The end portions of the sealing layers SE1, SE2, and SE3 are located on the partition 6. In the example illustrated in FIG. 3, the end portions of the sealing layers SE1 and SE2, which are located on the partition 6 between the subpixels SP1 and SP2, are separated from each other, and the end portions of the sealing layers SE2 and SE3, which are located on the partition 6 between the subpixels SP2 and SP3, are separated from each other.

The sealing layers SE1, SE2, and SE3 are covered by the resin layer 13. The resin layer 13 is covered by the sealing layer 14. The sealing layer 14 is covered by the resin layer 15.

The insulating layer 5, the sealing layers SE1, SE2, and SE3, and the sealing layer 14 are each formed, for example, of any one of inorganic insulating materials such as silicon nitride (SiN_x), silicon oxide (SiO_x), silicon oxynitride (SiON), and aluminum oxide (Al₂O₃).

The bottom layer 63 and the axial layer 64 of the partition 6 are formed of a metal material. As the metal material for the bottom layer 63, for example, molybdenum, titanium, titanium nitride (TiN), molybdenum-tungsten alloy (MoW) or molybdenum-niobium alloy (MoNb) can be used.

As the metal material of the axial layer 64, for example, aluminum, aluminum-neodymium alloy (AlNd), aluminum-yttrium alloy (AlY), or aluminum-silicon alloy (AlSi) can be used. Note that the axial layer 64 may as well be formed of an insulating material.

For example, the upper portion 62 of the partition 6 has a stacked layer structure constituted by a lower layer formed of a metal material and an upper layer formed of a conductive oxide. As the metal material for forming the lower layer, for example, titanium, titanium nitride, molybdenum, tungsten, molybdenum-tungsten alloy or molybdenum-niobium alloy can be used.

As the conductive oxide for forming the upper layer, for example, indium tin oxide (ITO) or indium zinc oxide (IZO) can be used. Note here that the upper portion 62 may as well have a single-layer structure of a metal material. Further, the upper portion 62 may include a layer formed of an insulating material.

The lower electrodes LE1, LE2, and LE3 are stacked-layered body that includes a transparent electrode formed of an oxide conductive material such as ITO and a metal electrode formed of a metal material such as silver.

+ + + +

§ **To do**:
A - In the passage on sealing layers and the partition, reproduce the text word for word, starting with "The sealing layers SE1, SE2, and SE3 are covered" and going on through "resin layer 15.".
B - According to the passage on sealing layers and the partition, which layer covers the resin layer 13?

§ **Data section**:
+ + + +

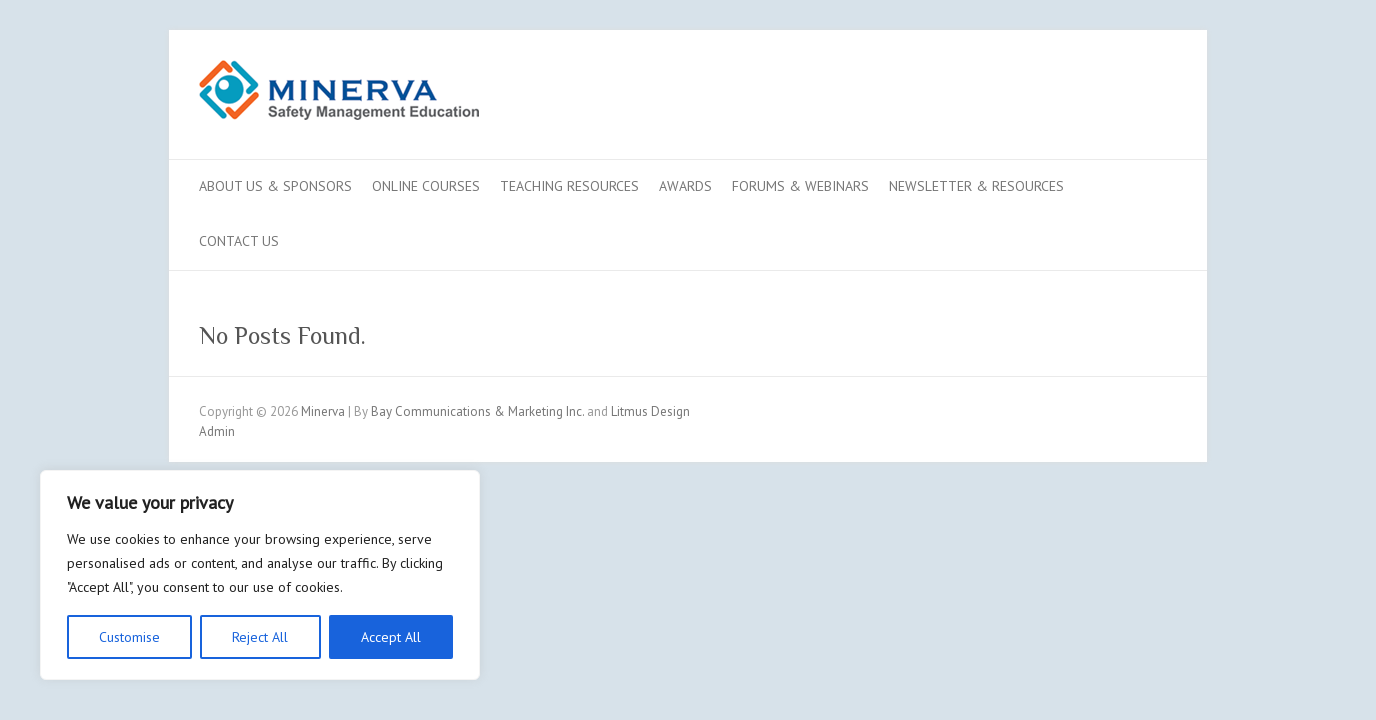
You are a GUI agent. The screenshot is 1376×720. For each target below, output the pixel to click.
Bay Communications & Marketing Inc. (477, 411)
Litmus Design (650, 411)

+ + + +

§ **Task-by-task solutions**:
A -
The sealing layers SE1, SE2, and SE3 are covered by the resin layer 13. The resin layer 13 is covered by the sealing layer 14. The sealing layer 14 is covered by the resin layer 15.

B - The sealing layer 14.